SVD is based on a theorem that says any matrix $\mathbf A$ can be written in the form $\mathbf{U\Sigma V}^T$ where $\mathbf U$ and $\mathbf V$ are strictly rotations and $\mathbf \Sigma$ is a matrix that scales. So, any linear transformation can be broken down into 3 steps, i.e. rotate first, stretch/scale (not necessarily by the same amount in all directions; you could stretch the x-axis twice as much as the y-axis), and rotate again.
For instance, to transform a square into a paralellogram, you could rotate clockwise by $\theta$ (the value of this is not too important as long as you pick a sensible number as the rotation matrices are not unique), scale the axes by different factors, then rotate counter-clockwise again by $\theta$.

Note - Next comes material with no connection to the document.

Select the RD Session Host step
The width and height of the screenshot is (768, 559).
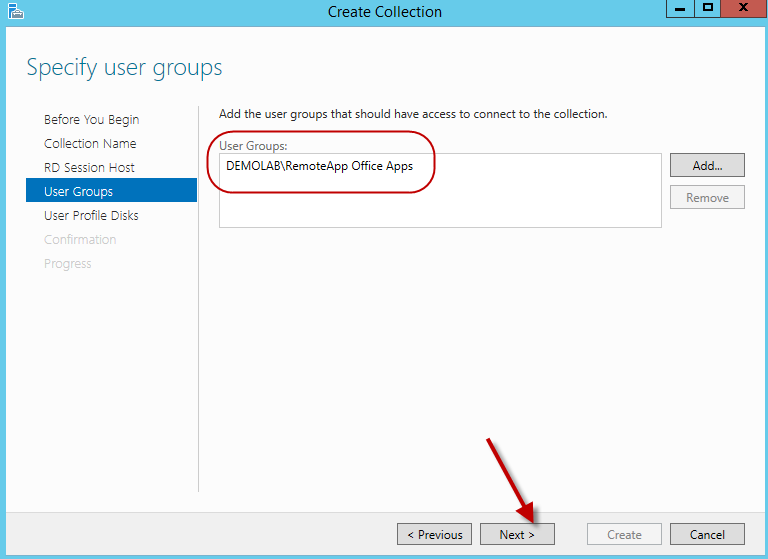(x=89, y=168)
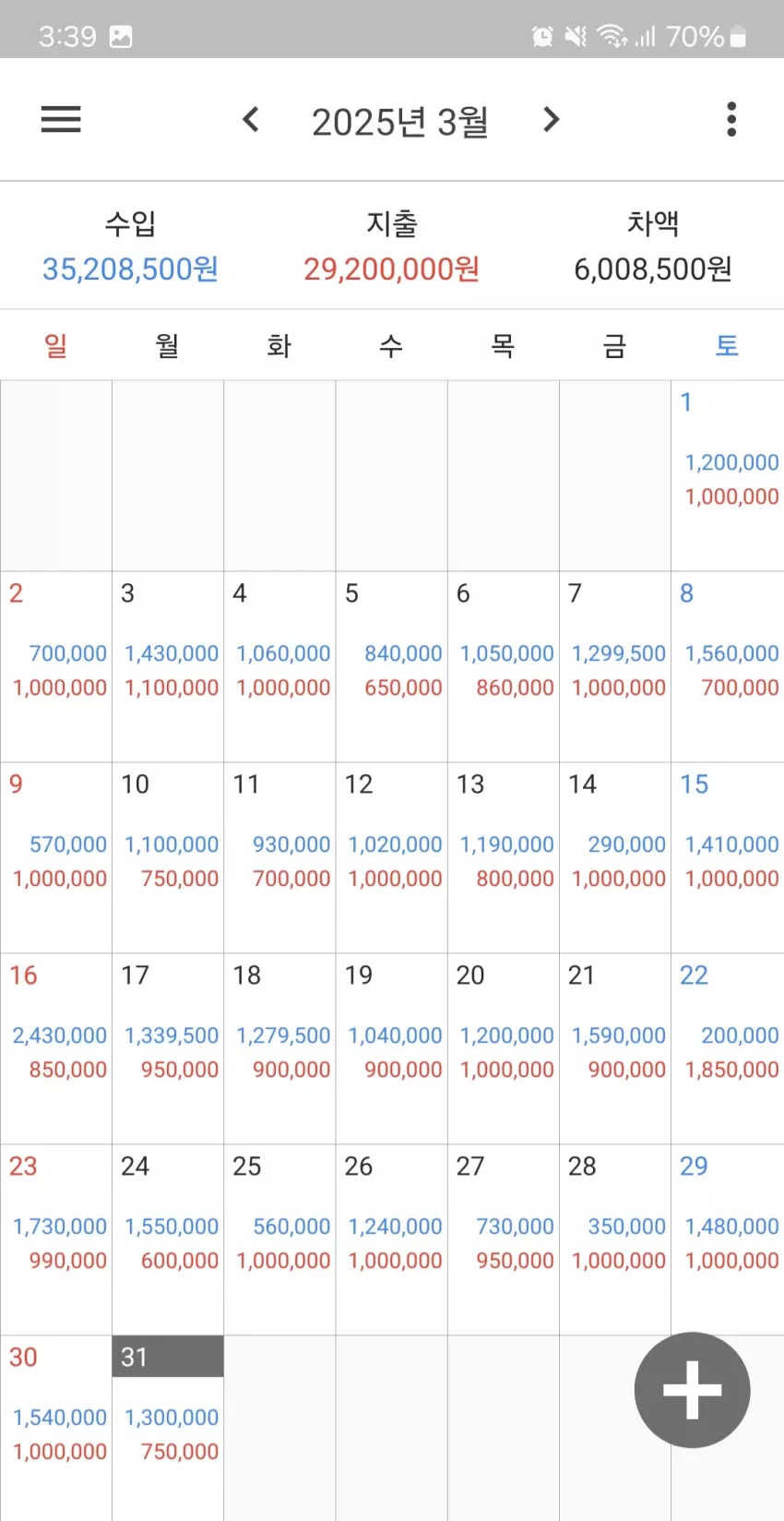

Points 1 and 2 are related in the following way: a projection (point 2) is a 'simplified' transformation. Suppose you had a transformation that changes a 1x1 square into a 10x0.1 rectangle. A projection would be to simply say that this transformation changes the square into a 10x0 'rectangle' (which is a line). This is dimensionality reduction: your 2-dimension square is projected onto a 1-dimensional line. If you did an SVD with this, $\mathbf U$ and $\mathbf V$ would be the identity matrices, and $\mathbf \Sigma$ would be a diagonal matrix (as it always is) with entries 10 and 0.1.
The key point to understanding the dimensionality reduction part is to completely forget about rotations: by the SVD decomposition theorem, rotations are irrelevant and can be 'added' in later or earlier; you only want to know the way in things scale (along different axes), so the SVD helps you strip away the rotation: a matrix that turns a square into a parallelogram can be seen as something that scales a square into a rectangle (between two rotations). Having something scale to a small value (relative to everything else) means that you can pretend it scales to zero, which in the context of transformations, is a projection and approximates the original transformation.
To summarise the answer to your question: when your transformation is just scaling, and one of the scales is relatively small, you can replace the smallest scale factor with zero, and this gives you a projection. SVD tells you that all transformations can be expressed as a scaling between two rotations, and the idea of dimensionality reduction is to replace the scaling with a projection. 'Selecting the right axes' refers to the rotation: you want to 'project away' only once you are sure that you lose as little as possible by first rotating your shape (or data).